Join Transform 2021 for the most important themes in enterprise AI & Data. Learn more.
Google’s decision to fire its AI ethics leaders is a matter of “urgent public concern” that merits strengthening laws to protect AI researchers and tech workers who want to act as whistleblowers. That’s according to a letter published by Google employees today in support of the Ethical AI team at Google and former co-leads Margaret Mitchell and Timnit Gebru, who Google fired two weeks ago and in December 2020, respectively.
Firing Gebru, one of the best known Black female AI researchers in the world and one of few Black women at Google, drew public opposition from thousands of Google employees. It also led critics to claim the incident may have shattered Google’s Black talent pipeline and signaled the collapse of AI ethics research in corporate environments.
“We must stand up together now, or the precedent we set for the field — for the integrity of our own research and for our ability to check the power of big tech — bodes a grim future for us all,” reads the letter published by the group Google Walkout for Change. “Researchers and other tech workers need protections which allow them to call out harmful technology when they see it, and whistleblower protection can be a powerful tool for guarding against the worst abuses of the private entities which create these technologies.”
Google Walkout for Change was created in 2018 by Google employees organizing to force change at Google. According to organizers, the global walkout that year involved 20,000 Googlers in 50 cities around the world.
The letter also urges academic conferences to refuse to review papers subjected to editing by corporate lawyers and to begin declining sponsorship from businesses that retaliate against ethics researchers. “Too many institutions of higher learning are inextricably tied to Google funding (along with other Big Tech companies), with many faculty having joint appointments with Google,” the letter reads.
The letter addressed to state and national lawmakers cites a VentureBeat article published two weeks after Google fired Gebru about potential policy outcomes that could include changes to whistleblower protection laws and unionization. That analysis — which drew on conversations with ethics, legal, and policy experts — cites UC Berkeley Center for Law and Technology co-director Sonia Katyal, who analyzed whistleblower protection laws in 2019 in the context of AI. In an interview with VentureBeat late last year, Katyal called them “totally insufficient.”
“What we should be concerned about is a world where all of the most talented researchers like [Gebru] get hired at these places and then effectively muzzled from speaking. And when that happens, whistleblower protections become essential,” Katyal told VentureBeat.

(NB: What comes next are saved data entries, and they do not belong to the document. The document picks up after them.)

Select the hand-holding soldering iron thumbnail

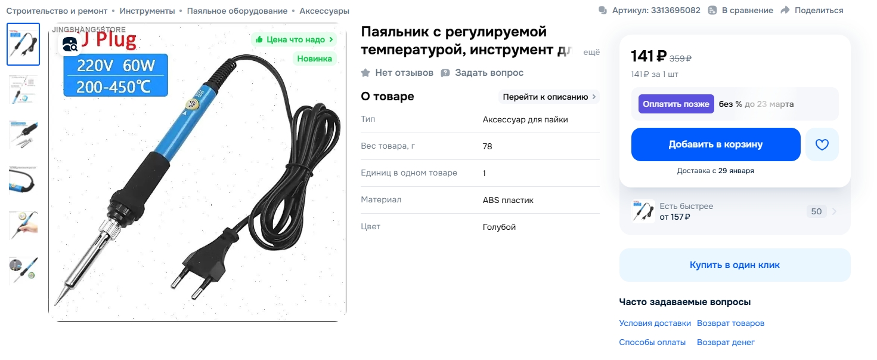tap(23, 225)
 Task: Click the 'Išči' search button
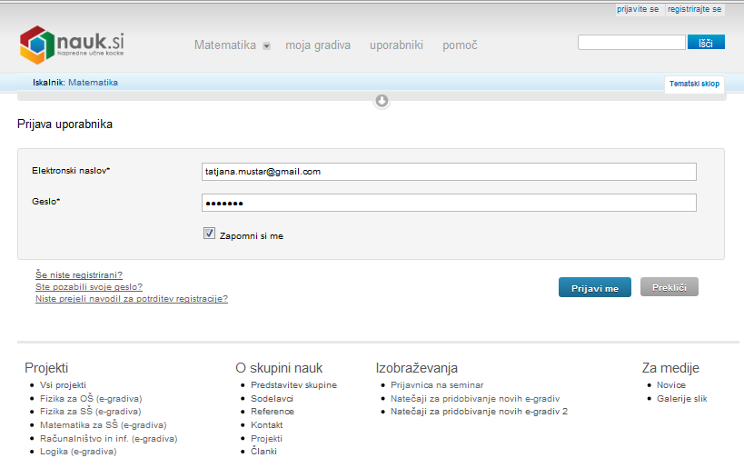coord(705,43)
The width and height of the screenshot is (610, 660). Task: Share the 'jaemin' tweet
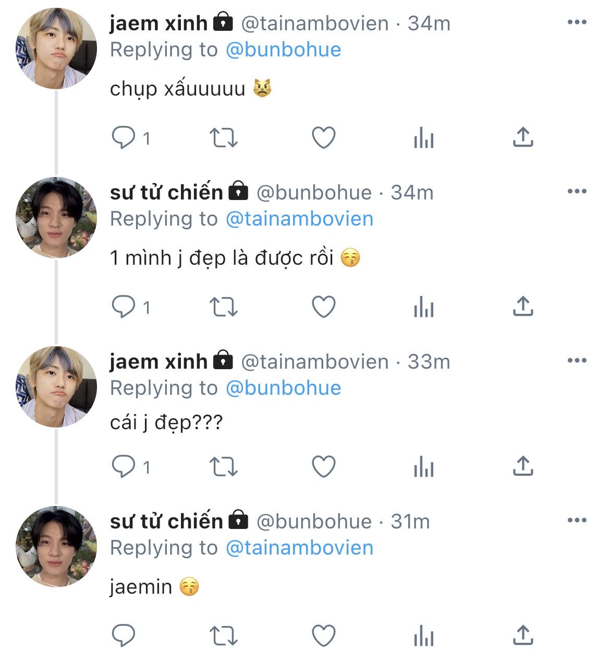[522, 635]
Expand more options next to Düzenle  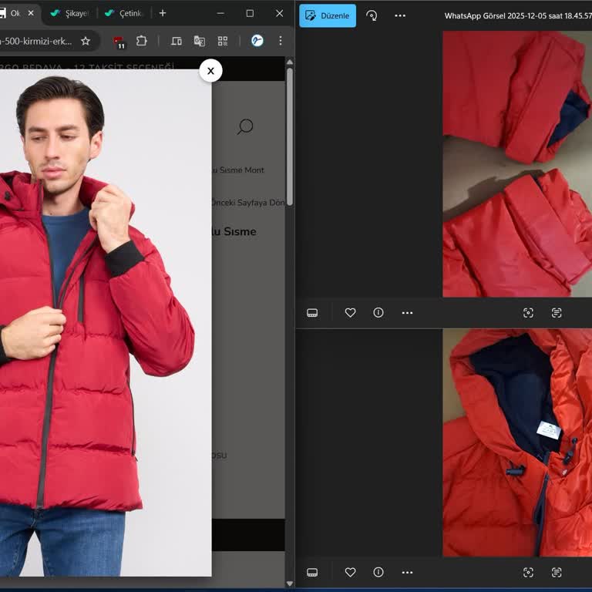click(399, 15)
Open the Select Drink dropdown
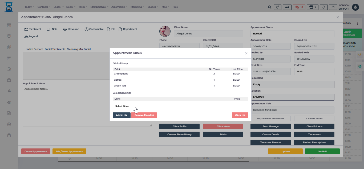Image resolution: width=364 pixels, height=169 pixels. [x=180, y=107]
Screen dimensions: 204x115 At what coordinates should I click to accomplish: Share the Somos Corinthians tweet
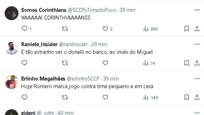pos(197,29)
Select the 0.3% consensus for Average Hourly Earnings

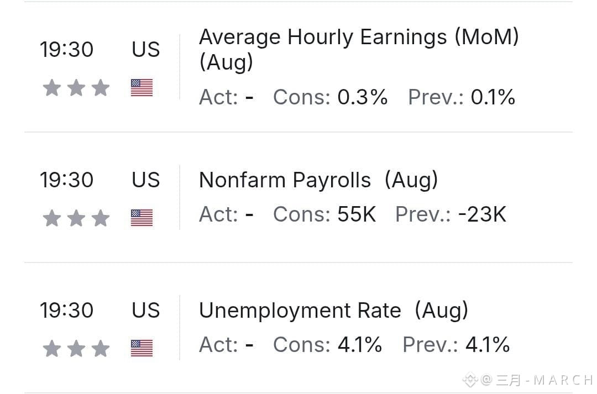pos(363,97)
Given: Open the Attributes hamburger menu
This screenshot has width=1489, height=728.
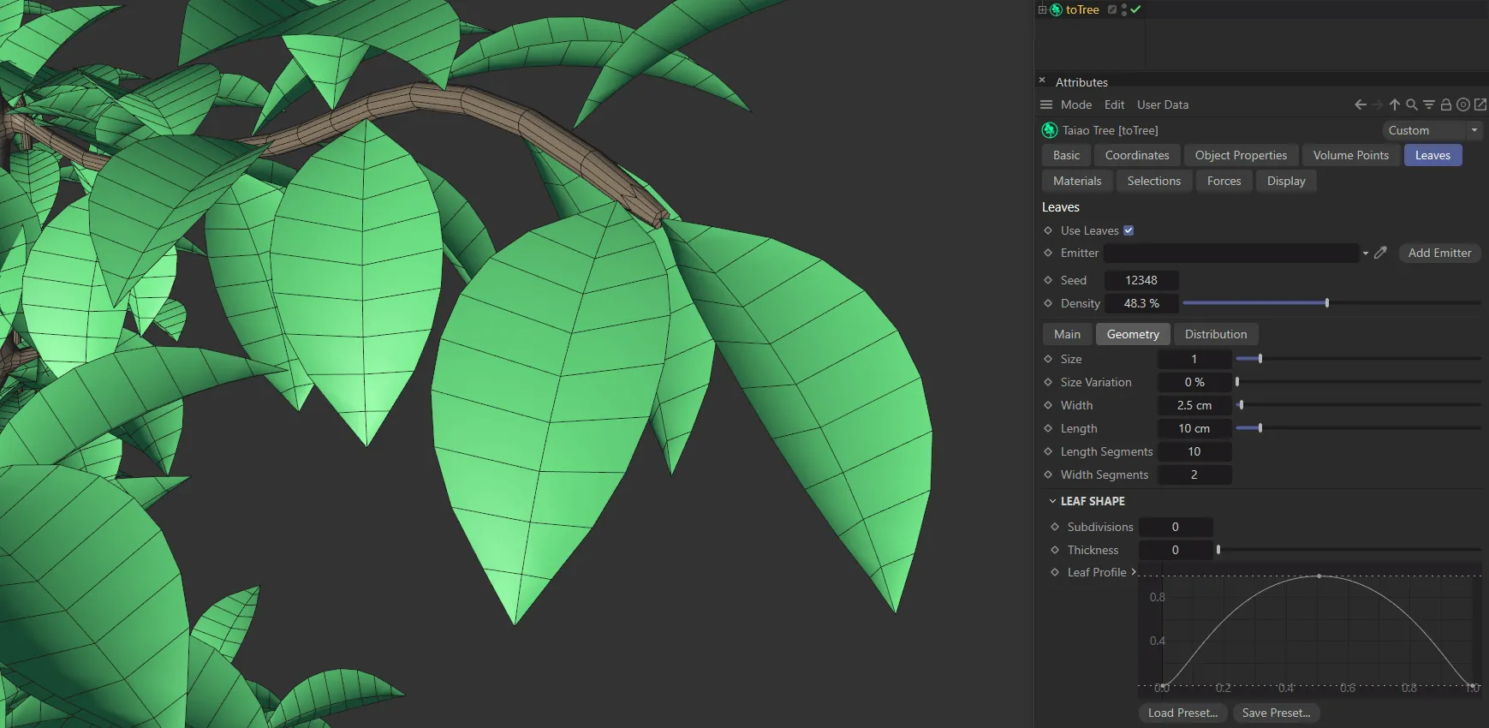Looking at the screenshot, I should tap(1045, 104).
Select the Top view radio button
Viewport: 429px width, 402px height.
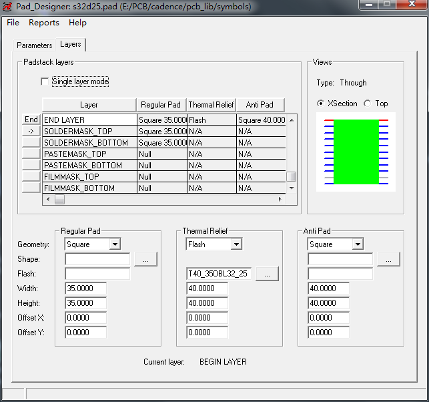coord(367,104)
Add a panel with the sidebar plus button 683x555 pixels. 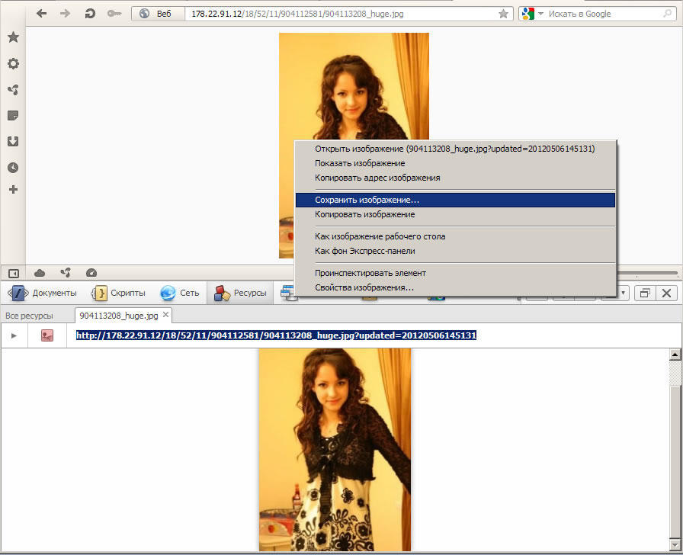click(13, 189)
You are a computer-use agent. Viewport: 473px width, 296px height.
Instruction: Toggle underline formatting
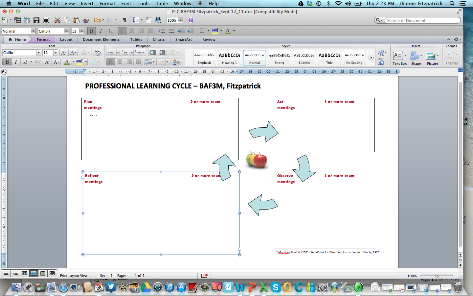tap(25, 62)
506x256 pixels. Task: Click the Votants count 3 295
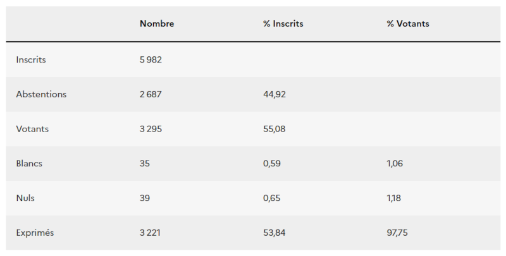(152, 129)
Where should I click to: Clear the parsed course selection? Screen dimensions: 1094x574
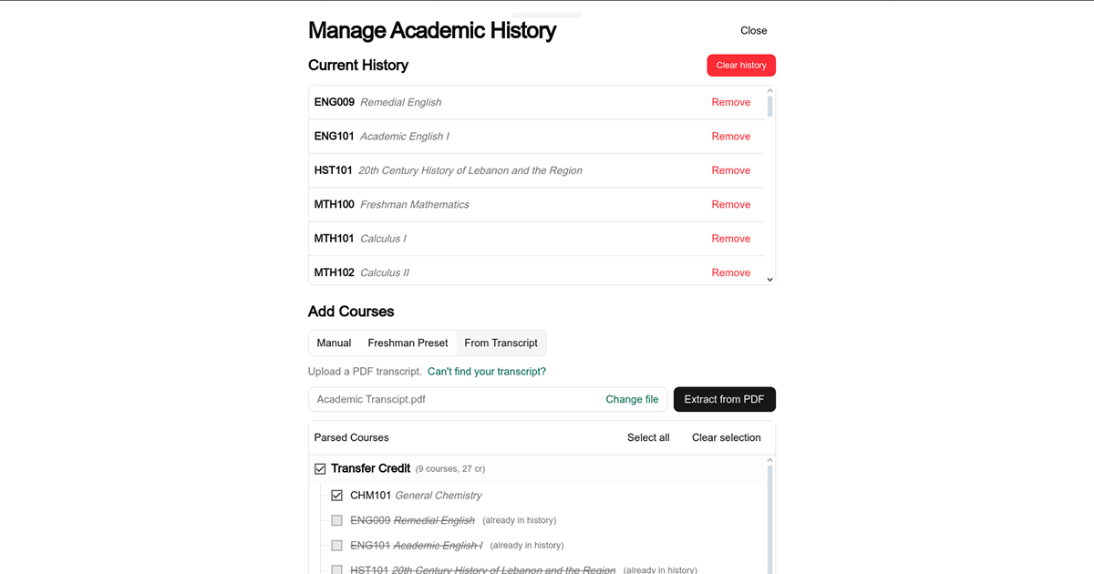[x=727, y=437]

VentureBeat spoke with two sources familiar with Google AI ethics and policy matters who said they want to see stronger whistleblower protection for AI researchers. One person familiar with the matter said that at Google and other tech companies, people sometimes know something is broken but won’t fix it because they either don’t want to or don’t know how to.
“They’re stuck in this weird place between making money and making the world more equitable, and sometimes that inherent tension is very difficult to resolve,” the person, who spoke on condition of anonymity, told VentureBeat. “But I believe that they should resolve it because if you want to be a company that touches billions of people, then you should be responsible and held accountable for how you touch those billions of people.”
After Gebru was fired, that source described a sense among people from underrepresented groups at Google that if they push the envelope too far now they might be perceived as hostile and people will start filing complaints to push them out. She said this creates a feeling of “genuine unsafety” in the workplace and a “deep sense of fear.”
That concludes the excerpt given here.